** The tasks **
A - Output the passage of the ground loop discussion that runs from "yes, mass flow" down to "at condensor ends)", copied word for word.
B - In the listing, take everything from the line containing "Click the Tx" down to the end of the listing and substitute "Tap" for "Click", keeping all else unchanged. Return only those lines.

** Selected text **

──────────

I understand the mass flow in the ground loop is 0,05kg/s water. 7kW at that flow requires a DT of 33°K. It is a totally impossible number. Adjust the flow rate to a DT of roughly 3-4°K.

Water outlet (return from ground loop) seems reasonably.

Condenser puts out 100% liquid, again reasonable.

At 7,4°C water inlet to the evaporator, the refrigerant outlet should be roughly 2-3°K lower, that is roughly 5°C instead of your 6°C. Rest of your second loop seems reasonable.

You find the electric consumption in CoolPack --> Cycle Analysis--> One Stage Cycles--> DX evaporator. Run a simulation where you put in the refrigerant, cooling power, evaporating and condensing temperatures, any subcooling, superheat and compressor isentropic efficiency. The program then calculates the mass flow and compressor power consumption.

turbo
02-05-2008, 10:36 AM
SteinarN, Thank you very much for your input.

the following are some more simulations
tcout = at outlet of ground loop *C (after steady state)

7.3944


tcin = at outlet of evaporator *C (after steady state)

6.3500


Qout = maximum heat output at condensor KW

10.2979


COP = of the refrigeration loop

4.5754


Wdotc = work dot of the compressor (KW)

2.2507


so in order to calculate the COP of the whole system i need a work dot for the pump in the ground loop, i could not find it in the coolpack program.

the above is found using a 50 meter loop in the ground, mdot of 0.05 for both loops.

the thing is the output mainly depends on the mdot of the refrigeration loop since
Qdot = mdot*(h2-h1[condensor's ends])
I have made an assumption the evaporator is a perfect heat exchanger so the temperature of the water and refrigerant at its outlets are equal.

SteinarN
02-05-2008, 11:30 AM
What is your mass flow in the ground loop? You says 0.05, is it kg/s, and is it water?

As the mass flow in the evaporator loop increases, the temperature in the ground loop and the evaporating temperature/pressure will decrease rapidly therebye make it difficult to sustain that increased mass flow.

Your pressures, are they absolute or relative pressures?

turbo
02-05-2008, 12:20 PM
What is your mass flow in the ground loop? You says 0.05, is it kg/s, and is it water?

As the mass flow in the evaporator loop increases, the temperature in the ground loop and the evaporating temperature/pressure will decrease rapidly therebye make it difficult to sustain that increased mass flow.

Your pressures, are they absolute or relative pressures?

yes, mass flow rate in the ground loop is 0.05 kg/s and its water. pressures are absolute pressures. modelling a perfect heat exchanger means the amount of heat trasnfered is from water is equal to the heat given to the refrigerant hence
Qdot = mdot (ground loop) *Cp(water)* DT (ground loop at condensor ends)

──────────

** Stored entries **
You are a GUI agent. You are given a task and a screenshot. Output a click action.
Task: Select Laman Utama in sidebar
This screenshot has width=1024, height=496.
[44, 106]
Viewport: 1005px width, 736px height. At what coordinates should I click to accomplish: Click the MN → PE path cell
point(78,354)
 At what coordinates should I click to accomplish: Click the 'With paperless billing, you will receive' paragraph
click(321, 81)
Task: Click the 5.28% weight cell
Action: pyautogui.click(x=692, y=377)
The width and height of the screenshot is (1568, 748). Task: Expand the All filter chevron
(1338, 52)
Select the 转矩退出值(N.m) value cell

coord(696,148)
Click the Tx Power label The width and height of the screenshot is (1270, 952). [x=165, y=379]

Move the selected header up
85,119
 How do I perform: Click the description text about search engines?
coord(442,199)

──────────

** Solutions to the exercise **
A -
yes, mass flow rate in the ground loop is 0.05 kg/s and its water. pressures are absolute pressures. modelling a perfect heat exchanger means the amount of heat trasnfered is from water is equal to the heat given to the refrigerant hence
Qdot = mdot (ground loop) *Cp(water)* DT (ground loop at condensor ends)

B -
Tap the Tx Power label The width and height of the screenshot is (1270, 952). [x=165, y=379]

Move the selected header up
85,119
 How do I perform: Tap the description text about search engines?
coord(442,199)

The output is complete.